Get XPath from clicked HtmlElement in WebBrowserCo

2019-02-18 19:29发布

问题:

How can I get the XPath from a clicked HtmlElement in the WebBrowserControl?

This is how I retrieve the clicked HtmlElement:

System.Windows.Forms.HtmlDocument document = this.webBrowser1.Document;
document.MouseUp += new HtmlElementEventHandler(this.htmlDocument_Click);

private void htmlDocument_Click(object sender, HtmlElementEventArgs e)
{
    HtmlElement element = this.webBrowser1.Document.GetElementFromPoint(e.ClientMousePosition);
}

I want to click specific elements (price, article number, description, etc) on a website and get their XPath expressions.

Thank you!

回答1:

XPath expression is not a standard feature of HTML (unlike with XML). If you're looking to get an element XPath which you can later use with Html Agility Pack, you have at least two options:

  1. Walk up the element's DOM ancestry tree using HtmlElement.Parent and construct the XPath manually.
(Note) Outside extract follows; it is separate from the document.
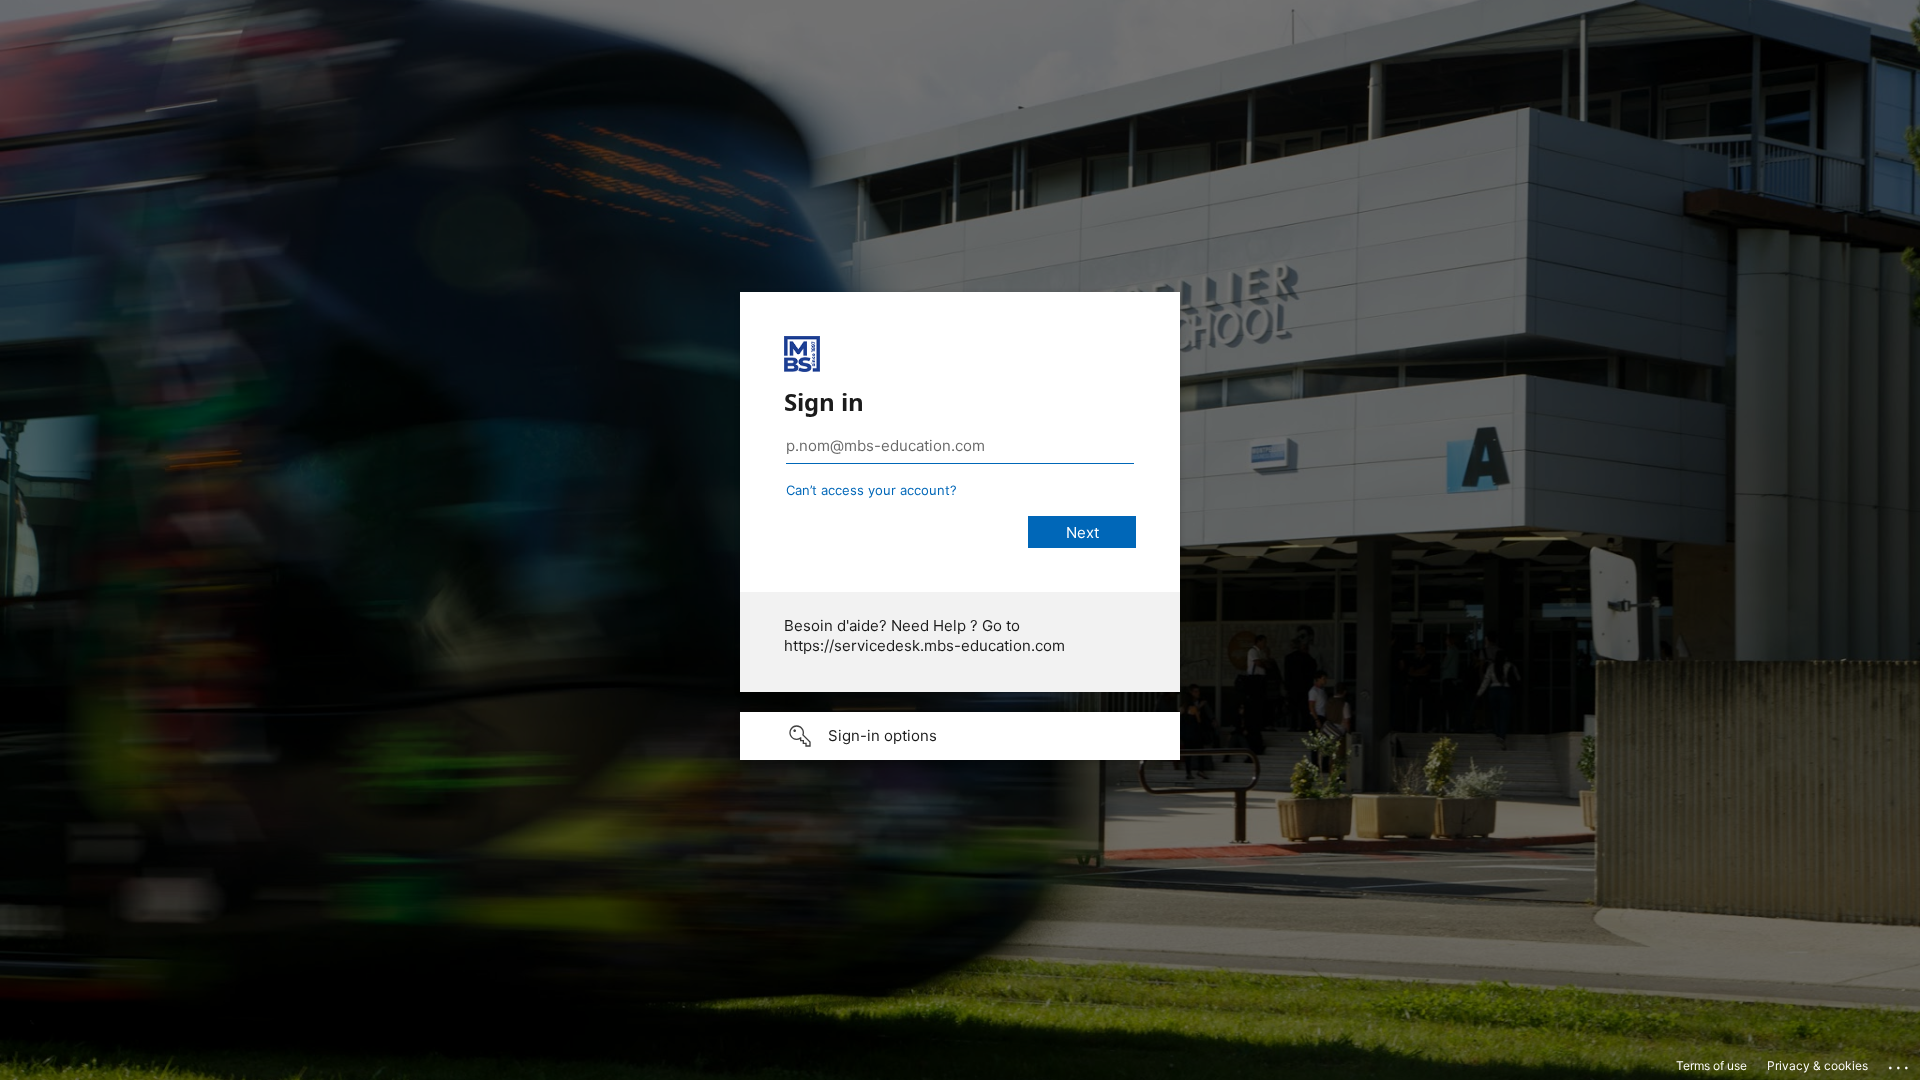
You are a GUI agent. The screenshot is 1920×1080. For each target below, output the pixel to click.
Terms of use (1711, 1065)
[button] (960, 736)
  2. Use Html Agility Pack itself and do something like this (untested):

HtmlElement element = this.webBrowser1.Document.GetElementFromPoint(e.ClientMousePosition);

var savedId = element.Id;
var uniqueId = Guid.NewGuid().ToString();
element.Id = uniqueId;

var doc = new HtmlAgilityPack.HtmlDocument();
doc.LoadHtml(element.Document.GetElementsByTagName("html")[0].OuterHtml);
element.Id = savedId;

var node = doc.GetElementbyId(uniqueId);
var xpath = node.XPath;